§ MATERIALS PROVIDED
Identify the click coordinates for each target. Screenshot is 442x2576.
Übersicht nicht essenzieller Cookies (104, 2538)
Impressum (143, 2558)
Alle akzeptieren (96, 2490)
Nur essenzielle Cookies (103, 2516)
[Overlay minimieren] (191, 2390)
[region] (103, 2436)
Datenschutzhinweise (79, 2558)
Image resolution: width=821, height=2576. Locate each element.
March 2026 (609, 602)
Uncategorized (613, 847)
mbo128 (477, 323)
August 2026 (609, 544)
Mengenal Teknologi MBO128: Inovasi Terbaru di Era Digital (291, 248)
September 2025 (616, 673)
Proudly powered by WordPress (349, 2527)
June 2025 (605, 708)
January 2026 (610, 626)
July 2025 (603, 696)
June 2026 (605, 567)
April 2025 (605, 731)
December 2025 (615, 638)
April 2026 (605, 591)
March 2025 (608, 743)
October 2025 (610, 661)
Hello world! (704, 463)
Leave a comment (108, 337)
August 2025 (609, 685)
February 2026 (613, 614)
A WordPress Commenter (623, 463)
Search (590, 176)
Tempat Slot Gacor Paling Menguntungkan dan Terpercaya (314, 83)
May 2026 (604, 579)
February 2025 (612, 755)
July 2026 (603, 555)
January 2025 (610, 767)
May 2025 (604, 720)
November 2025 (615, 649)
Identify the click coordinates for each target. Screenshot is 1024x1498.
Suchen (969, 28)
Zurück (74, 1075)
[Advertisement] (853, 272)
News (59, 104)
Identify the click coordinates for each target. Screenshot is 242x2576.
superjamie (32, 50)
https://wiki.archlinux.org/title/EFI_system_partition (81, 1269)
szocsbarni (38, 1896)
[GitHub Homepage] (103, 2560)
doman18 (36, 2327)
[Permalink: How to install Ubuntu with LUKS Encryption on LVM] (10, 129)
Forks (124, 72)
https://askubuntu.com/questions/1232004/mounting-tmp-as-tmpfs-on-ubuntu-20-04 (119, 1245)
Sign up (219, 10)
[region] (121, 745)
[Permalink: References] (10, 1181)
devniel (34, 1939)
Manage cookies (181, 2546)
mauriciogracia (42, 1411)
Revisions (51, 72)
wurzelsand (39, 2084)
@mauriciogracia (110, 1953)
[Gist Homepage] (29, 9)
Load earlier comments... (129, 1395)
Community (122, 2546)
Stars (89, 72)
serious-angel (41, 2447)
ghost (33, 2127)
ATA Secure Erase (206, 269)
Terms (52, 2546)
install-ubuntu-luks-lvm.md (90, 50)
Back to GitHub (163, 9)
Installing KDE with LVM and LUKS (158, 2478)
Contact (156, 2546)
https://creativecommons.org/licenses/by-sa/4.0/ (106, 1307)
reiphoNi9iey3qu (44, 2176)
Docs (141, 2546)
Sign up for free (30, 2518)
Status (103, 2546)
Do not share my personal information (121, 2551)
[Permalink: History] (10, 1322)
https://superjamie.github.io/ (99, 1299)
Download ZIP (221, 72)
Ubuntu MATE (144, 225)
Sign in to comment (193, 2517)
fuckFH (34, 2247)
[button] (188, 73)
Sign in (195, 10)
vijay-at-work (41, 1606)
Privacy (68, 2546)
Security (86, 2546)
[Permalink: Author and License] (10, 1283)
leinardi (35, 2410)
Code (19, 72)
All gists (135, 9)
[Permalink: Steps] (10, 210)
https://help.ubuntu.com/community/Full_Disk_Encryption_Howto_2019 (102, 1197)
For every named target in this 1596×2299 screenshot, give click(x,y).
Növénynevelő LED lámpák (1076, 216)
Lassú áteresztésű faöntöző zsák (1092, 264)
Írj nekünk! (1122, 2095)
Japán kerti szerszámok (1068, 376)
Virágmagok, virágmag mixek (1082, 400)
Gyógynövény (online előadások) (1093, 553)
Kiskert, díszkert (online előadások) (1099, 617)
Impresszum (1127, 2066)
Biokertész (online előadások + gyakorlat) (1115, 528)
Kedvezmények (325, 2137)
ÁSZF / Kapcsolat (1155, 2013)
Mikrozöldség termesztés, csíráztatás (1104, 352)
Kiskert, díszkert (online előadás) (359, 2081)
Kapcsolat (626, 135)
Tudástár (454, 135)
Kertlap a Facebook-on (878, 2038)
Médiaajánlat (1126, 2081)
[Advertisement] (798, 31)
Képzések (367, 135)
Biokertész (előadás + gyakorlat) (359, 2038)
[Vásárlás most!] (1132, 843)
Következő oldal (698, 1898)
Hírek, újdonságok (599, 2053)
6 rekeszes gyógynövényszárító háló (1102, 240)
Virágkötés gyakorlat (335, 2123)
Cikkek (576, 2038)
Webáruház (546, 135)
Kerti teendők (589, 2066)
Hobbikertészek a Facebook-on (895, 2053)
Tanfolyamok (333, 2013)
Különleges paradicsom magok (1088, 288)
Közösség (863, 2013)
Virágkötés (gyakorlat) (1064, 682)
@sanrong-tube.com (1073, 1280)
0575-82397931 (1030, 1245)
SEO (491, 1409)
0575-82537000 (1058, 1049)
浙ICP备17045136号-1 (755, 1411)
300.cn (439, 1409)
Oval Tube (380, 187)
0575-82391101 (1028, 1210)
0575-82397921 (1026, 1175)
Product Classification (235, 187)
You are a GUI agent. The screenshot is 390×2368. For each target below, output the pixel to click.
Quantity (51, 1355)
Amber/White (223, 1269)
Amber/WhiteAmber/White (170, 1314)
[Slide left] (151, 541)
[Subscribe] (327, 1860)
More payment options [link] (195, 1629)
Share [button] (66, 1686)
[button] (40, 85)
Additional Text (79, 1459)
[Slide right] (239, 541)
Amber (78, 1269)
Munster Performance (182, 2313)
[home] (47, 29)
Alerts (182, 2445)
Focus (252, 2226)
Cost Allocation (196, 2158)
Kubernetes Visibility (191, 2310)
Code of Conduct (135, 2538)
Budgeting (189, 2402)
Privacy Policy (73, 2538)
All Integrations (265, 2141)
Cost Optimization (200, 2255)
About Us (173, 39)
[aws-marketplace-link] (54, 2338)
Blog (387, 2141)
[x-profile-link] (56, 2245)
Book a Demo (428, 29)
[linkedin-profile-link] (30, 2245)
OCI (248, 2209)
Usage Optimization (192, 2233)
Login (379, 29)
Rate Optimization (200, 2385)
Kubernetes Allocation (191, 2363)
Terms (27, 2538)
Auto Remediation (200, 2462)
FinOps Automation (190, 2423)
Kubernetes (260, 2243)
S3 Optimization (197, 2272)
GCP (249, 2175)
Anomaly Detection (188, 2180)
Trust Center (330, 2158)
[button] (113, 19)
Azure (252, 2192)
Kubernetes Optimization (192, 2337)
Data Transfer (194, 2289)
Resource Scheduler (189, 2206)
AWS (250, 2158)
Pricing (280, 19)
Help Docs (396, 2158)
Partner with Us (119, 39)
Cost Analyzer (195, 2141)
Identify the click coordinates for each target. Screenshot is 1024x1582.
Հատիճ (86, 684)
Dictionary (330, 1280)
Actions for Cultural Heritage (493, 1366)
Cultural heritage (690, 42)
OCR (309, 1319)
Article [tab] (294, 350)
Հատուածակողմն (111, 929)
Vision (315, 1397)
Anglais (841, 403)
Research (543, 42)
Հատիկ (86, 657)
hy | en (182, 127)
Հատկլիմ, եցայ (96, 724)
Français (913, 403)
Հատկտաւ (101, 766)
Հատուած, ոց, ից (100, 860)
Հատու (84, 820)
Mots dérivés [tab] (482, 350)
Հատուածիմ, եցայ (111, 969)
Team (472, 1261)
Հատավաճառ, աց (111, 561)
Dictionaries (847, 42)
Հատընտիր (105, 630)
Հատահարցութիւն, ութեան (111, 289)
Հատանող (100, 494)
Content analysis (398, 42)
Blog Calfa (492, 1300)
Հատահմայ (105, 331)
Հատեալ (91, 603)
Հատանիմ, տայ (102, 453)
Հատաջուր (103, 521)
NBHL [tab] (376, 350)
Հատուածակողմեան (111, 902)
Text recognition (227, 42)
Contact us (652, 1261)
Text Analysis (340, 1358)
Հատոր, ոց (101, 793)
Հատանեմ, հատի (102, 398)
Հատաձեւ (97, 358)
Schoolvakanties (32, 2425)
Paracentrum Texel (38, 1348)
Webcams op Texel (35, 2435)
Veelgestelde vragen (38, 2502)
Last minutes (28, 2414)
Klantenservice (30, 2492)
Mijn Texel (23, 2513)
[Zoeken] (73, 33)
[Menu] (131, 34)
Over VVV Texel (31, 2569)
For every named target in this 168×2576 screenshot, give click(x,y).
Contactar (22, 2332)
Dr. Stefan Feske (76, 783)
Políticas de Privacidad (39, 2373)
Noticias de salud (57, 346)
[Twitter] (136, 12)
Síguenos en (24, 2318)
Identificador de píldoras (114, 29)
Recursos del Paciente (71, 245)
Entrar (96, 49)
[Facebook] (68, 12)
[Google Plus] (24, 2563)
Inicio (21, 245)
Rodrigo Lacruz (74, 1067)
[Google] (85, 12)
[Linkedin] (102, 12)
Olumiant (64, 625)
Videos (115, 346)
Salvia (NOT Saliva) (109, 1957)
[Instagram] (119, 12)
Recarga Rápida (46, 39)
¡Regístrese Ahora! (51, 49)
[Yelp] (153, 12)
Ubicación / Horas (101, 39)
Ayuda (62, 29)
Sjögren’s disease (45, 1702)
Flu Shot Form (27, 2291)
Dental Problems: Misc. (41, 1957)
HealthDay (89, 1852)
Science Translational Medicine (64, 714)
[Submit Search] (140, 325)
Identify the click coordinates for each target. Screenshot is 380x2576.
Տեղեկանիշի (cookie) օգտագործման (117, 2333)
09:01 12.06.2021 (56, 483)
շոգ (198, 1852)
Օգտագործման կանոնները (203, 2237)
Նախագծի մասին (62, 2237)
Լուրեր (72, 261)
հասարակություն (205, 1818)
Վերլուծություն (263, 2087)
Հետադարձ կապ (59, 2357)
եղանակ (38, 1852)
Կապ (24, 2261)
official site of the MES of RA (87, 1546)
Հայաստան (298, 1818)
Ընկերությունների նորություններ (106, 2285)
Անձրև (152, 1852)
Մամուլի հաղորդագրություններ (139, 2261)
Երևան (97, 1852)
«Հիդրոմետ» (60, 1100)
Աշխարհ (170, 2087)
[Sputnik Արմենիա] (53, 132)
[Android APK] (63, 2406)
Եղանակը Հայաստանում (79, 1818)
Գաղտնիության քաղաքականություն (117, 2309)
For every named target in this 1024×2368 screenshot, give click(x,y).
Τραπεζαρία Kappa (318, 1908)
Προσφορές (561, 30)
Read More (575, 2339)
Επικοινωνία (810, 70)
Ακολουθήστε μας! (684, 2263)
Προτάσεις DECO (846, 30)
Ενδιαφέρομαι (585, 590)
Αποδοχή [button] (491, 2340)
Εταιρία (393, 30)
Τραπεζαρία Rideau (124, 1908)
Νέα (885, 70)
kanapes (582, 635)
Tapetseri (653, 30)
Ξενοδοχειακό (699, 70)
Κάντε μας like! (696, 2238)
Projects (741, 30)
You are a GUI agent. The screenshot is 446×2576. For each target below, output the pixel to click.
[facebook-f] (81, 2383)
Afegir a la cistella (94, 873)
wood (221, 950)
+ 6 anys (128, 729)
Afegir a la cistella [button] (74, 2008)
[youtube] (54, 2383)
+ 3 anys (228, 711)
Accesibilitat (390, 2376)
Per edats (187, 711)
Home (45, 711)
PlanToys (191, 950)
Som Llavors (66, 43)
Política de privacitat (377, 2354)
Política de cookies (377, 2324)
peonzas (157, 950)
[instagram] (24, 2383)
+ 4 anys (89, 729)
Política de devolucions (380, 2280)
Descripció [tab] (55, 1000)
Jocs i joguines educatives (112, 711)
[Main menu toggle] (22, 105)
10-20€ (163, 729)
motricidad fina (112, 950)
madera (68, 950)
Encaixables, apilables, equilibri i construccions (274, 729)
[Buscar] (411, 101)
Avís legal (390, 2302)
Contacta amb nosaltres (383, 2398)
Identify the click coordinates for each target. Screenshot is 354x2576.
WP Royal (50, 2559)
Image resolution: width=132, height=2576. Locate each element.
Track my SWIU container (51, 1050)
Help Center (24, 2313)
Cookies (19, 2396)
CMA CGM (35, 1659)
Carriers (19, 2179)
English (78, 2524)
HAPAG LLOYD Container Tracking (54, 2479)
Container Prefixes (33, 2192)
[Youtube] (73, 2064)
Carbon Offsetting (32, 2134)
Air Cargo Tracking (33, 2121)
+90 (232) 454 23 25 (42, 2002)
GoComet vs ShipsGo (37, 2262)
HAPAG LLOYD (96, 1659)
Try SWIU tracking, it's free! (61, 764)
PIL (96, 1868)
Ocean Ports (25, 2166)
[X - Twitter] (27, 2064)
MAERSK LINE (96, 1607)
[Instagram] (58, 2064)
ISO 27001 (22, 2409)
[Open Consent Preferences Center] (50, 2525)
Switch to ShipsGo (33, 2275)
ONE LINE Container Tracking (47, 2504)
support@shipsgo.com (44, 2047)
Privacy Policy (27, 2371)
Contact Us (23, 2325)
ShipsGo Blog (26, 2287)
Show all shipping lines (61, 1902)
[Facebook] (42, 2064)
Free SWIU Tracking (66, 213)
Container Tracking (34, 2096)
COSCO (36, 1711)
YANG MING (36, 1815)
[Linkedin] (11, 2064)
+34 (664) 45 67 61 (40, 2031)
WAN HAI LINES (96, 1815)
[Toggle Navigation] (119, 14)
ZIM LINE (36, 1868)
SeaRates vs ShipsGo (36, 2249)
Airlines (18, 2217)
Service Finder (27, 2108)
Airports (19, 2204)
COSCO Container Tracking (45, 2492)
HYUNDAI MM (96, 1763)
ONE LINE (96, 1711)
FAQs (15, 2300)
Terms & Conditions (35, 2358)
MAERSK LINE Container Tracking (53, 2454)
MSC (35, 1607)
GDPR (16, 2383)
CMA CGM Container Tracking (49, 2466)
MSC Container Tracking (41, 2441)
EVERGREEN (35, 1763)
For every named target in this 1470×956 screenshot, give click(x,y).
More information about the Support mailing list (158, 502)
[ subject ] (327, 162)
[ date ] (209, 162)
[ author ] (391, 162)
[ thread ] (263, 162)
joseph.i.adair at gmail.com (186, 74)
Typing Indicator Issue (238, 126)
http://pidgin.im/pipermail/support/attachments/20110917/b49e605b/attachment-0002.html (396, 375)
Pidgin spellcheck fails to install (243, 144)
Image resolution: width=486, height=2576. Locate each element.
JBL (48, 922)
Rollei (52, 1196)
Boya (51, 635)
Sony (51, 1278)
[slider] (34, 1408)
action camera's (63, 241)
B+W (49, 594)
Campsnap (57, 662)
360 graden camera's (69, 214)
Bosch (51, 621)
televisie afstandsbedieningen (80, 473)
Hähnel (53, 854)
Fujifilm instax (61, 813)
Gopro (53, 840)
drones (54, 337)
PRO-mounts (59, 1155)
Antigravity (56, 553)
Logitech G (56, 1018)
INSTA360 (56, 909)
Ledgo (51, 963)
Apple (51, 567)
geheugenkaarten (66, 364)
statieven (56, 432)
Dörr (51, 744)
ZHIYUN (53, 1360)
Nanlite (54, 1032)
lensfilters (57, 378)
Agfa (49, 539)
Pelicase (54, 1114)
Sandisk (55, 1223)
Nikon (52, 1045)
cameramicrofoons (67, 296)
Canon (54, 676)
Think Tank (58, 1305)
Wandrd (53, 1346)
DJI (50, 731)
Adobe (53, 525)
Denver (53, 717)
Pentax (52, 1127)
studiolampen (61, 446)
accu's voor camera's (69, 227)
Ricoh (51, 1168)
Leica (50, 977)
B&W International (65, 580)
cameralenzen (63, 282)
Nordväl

§ WORK ORDER
Search the listing above for the lines with "August 2025 (609, 685)" and "November 2025 (615, 649)", then output those lines and all lines between them exactly.

§ RESULT FOR THIS EXERCISE
August 2025 (609, 685)
February 2026 (613, 614)
A WordPress Commenter (623, 463)
Search (590, 176)
Tempat Slot Gacor Paling Menguntungkan dan Terpercaya (314, 83)
May 2026 (604, 579)
February 2025 (612, 755)
July 2026 (603, 555)
January 2025 (610, 767)
May 2025 (604, 720)
November 2025 (615, 649)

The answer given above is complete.